§ SUPPLIED RECORDS:
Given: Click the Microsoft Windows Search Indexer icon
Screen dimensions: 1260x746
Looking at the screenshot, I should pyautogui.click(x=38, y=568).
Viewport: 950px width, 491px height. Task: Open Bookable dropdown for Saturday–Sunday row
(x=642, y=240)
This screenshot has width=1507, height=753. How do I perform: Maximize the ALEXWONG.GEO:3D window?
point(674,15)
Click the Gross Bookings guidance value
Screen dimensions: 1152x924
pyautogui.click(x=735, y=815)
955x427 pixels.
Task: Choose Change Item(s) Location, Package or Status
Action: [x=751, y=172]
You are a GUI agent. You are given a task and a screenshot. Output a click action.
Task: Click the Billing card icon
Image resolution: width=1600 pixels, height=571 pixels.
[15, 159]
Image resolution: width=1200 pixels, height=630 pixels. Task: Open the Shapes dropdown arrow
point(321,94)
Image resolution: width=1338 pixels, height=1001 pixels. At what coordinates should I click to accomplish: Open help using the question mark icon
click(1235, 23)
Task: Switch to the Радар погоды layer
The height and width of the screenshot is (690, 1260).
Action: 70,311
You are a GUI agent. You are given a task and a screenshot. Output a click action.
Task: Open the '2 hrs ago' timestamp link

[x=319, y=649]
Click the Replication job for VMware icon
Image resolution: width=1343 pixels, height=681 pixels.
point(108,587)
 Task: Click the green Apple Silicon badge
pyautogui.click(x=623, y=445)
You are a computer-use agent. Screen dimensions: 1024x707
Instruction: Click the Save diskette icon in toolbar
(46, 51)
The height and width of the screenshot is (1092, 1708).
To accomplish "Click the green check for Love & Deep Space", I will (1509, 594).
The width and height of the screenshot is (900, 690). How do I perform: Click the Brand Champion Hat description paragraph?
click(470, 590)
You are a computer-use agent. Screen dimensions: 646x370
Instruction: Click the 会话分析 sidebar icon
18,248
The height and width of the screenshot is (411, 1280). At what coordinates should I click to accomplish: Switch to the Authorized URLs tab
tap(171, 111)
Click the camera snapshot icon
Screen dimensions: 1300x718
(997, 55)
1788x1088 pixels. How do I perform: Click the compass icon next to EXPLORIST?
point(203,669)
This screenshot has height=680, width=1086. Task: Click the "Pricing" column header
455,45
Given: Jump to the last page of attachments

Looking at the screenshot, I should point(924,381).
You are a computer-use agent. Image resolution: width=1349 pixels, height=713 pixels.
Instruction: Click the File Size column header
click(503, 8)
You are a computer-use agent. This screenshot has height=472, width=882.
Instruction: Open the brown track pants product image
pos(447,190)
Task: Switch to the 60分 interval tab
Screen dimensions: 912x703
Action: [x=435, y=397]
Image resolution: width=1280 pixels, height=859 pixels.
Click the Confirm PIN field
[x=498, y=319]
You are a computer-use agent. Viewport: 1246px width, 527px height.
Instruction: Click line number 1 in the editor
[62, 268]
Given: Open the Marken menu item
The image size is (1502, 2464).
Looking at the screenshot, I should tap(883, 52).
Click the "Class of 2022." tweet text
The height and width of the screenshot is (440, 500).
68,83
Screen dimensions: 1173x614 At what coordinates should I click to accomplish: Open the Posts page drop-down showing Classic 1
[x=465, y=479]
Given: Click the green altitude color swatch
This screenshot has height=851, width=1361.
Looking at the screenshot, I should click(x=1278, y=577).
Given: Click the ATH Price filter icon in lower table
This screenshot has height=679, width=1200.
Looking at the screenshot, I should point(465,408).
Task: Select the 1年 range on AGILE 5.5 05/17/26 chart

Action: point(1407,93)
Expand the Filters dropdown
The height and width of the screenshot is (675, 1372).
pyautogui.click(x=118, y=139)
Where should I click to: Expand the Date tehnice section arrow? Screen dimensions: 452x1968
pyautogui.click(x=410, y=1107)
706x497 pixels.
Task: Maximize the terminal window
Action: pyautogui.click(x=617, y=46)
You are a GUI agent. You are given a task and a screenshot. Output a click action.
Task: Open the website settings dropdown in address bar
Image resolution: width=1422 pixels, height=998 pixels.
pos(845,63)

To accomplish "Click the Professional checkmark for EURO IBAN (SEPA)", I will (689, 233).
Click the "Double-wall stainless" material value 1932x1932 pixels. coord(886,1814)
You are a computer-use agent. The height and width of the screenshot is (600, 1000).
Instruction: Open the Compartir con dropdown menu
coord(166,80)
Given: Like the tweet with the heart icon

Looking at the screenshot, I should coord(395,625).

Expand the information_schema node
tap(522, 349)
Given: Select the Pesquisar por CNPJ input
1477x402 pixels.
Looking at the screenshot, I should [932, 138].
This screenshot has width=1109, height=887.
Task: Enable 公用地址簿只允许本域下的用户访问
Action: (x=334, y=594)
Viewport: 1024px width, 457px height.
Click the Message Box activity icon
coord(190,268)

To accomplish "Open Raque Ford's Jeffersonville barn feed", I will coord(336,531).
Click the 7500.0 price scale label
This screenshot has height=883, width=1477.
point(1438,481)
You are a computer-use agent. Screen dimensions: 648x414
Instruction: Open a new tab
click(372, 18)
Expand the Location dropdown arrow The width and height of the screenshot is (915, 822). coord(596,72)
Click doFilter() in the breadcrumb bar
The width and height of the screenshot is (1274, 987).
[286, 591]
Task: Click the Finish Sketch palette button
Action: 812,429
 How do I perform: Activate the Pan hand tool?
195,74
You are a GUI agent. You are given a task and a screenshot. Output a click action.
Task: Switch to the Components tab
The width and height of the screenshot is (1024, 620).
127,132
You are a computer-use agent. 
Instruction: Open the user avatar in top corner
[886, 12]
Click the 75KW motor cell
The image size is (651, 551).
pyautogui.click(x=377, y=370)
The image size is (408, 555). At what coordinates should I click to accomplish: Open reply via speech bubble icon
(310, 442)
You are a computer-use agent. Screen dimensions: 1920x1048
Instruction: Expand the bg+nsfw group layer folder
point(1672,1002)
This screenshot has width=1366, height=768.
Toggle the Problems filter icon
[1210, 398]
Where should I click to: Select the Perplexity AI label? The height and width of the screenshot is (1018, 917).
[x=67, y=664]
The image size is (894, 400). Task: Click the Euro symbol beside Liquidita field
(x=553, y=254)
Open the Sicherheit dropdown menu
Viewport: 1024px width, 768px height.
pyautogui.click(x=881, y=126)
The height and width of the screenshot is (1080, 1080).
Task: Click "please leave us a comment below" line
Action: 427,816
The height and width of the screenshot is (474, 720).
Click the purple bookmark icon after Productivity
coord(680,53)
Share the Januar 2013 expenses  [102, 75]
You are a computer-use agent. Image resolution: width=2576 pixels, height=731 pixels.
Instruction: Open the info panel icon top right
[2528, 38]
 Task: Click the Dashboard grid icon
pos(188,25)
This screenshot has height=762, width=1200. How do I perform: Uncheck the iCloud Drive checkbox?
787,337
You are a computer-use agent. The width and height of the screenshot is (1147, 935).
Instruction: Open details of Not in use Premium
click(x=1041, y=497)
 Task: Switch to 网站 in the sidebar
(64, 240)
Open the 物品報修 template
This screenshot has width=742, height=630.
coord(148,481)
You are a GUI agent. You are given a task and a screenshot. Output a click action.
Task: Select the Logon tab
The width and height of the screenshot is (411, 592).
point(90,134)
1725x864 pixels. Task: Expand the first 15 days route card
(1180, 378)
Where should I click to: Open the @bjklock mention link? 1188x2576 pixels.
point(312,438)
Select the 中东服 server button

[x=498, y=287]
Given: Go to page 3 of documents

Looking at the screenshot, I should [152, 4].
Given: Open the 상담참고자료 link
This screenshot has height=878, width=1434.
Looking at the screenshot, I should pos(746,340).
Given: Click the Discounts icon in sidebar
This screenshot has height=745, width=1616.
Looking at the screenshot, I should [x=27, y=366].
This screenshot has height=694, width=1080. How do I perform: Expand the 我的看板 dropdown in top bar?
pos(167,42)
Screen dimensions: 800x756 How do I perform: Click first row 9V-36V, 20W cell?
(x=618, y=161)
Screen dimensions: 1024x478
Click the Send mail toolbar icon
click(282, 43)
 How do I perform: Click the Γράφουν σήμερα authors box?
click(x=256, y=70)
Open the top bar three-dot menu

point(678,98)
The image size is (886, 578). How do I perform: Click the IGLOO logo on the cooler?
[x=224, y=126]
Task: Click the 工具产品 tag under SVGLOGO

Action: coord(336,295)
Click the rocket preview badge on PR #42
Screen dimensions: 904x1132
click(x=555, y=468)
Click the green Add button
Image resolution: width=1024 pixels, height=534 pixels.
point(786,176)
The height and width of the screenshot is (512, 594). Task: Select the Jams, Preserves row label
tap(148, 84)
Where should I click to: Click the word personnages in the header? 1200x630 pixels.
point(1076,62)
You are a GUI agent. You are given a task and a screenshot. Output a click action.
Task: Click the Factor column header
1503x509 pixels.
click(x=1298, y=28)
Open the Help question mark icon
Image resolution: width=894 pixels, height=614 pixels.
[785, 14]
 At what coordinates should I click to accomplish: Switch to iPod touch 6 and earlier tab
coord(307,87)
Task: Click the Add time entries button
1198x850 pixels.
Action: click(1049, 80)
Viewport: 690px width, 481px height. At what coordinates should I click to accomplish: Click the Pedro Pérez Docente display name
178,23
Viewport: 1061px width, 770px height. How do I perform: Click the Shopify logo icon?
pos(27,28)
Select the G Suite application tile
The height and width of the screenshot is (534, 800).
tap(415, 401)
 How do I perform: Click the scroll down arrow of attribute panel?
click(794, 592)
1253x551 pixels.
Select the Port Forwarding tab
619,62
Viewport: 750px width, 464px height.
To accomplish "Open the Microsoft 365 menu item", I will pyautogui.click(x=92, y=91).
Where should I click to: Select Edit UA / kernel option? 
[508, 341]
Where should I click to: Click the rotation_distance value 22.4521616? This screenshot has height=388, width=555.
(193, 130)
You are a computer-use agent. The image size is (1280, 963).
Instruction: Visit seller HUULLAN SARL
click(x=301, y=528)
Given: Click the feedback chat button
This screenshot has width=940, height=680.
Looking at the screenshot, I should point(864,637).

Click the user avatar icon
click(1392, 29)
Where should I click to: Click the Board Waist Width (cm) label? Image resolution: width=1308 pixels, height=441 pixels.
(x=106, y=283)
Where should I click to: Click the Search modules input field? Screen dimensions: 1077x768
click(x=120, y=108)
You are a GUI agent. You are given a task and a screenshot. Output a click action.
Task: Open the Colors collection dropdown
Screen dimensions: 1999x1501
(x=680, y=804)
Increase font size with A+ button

§ THE TASK: All lines in the entries above that hold the word "Microsoft" need to be copied.

§ ANSWER SECTION:
Given: Click the Microsoft Windows Search Indexer icon
To accomplish "Open the Microsoft 365 menu item", I will pyautogui.click(x=92, y=91).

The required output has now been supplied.